Some of that stems from uncertainty about changing public-health guidelines and also concerns about fielding teams while in-person work was still remote, said Louis Hodgetts, Game On VT’s founder and owner.

Still, Hodgetts is estimating overall demand will exceed 2019.

That year, approximately 1,000 people played in various leagues. This year, Hodgetts says he’s on pace for 1,200 to 1,500 participants through the end of the year. Sometimes co-workers are forming their own unofficial teams, he noted.

Hodgetts is adding new activities to meet demand. That includes an adult gym class and a cornhole league, in addition to sports like lacrosse and softball (where the Rowdy Recyclers will play).

Hodgetts ran leagues last year, but at far lower capacity. “We are a very social species and not being able to connect with people was really hard,” he said.

Playing like it’s 2019

At Hub Sports Boston, Aidan Verre, manager of player experience and sales, sees rising demand. The company’s spring league sales figures are just 5% what they were two years ago, he said. “We are finally getting back to where we were in 2019.”
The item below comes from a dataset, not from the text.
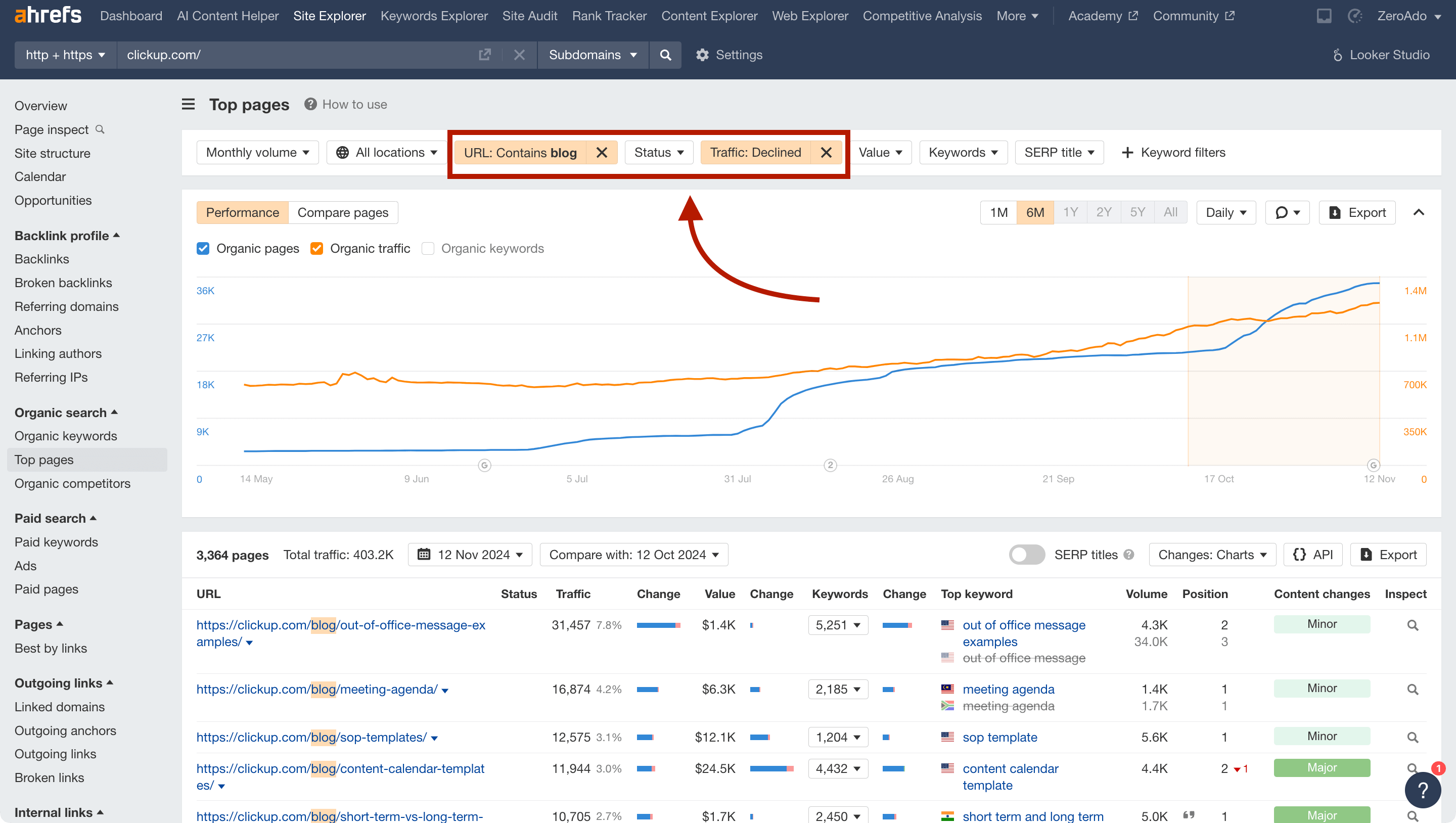This screenshot has width=1456, height=823.
Task: Open Settings via the gear icon
Action: (x=702, y=55)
There are around 30 to 40 company teams in the Boston league playing across all sports, which include basketball, flag football, soccer and softball.

Right now, the engineers and contractors’ softball league — where O’Rourke’s team plays — is the only corporate league that’s back. A league for Boston-area restaurants and another for hotels is on hold, Verre said.
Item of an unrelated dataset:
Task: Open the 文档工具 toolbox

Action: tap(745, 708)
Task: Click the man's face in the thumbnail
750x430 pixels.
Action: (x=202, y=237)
‘We figured if we went another year without playing, we’d never get back again.’


— John Roche, who retired from the Massachusetts Bay Transportation Authority five years ago

Like elsewhere, Boston’s leisure and hospitality sector has been hit hard by shutdown orders, and fewer travelers and diners. “Those two leagues are definitely going be hard, with the amount of layoffs,” said Verre.

However, rising vaccination rates and more business increasing productivity should propel those leagues back into play, he added.

Back in Massachusetts, one longtime team just wanted to make it back, with or without the vengeance.

One of the teams in O’Rourke’s league is the Motor Pool Renegades, a conglomeration of acquaintances workers and onetime workers at places including Massachusetts Highway Authority and the Massachusetts Bay Transportation Authority.

John Roche, 60, the coach — and sometimes pitcher and shortstop — for a team that goes back to 1992, said COVID-19 forced a break last year. “We figured if we went another year without playing, we’d never get back again.”

Roche, who retired from the Massachusetts Bay Transportation Authority five years ago, was worried when roster numbers looked skimpy earlier this year. Now they have 16 members on the team.

He is happy they mustered a team. He remembered the first game back. “Just going out and feeling like a little kid again, it felt great,” he said. “All kinds of smiles all around.”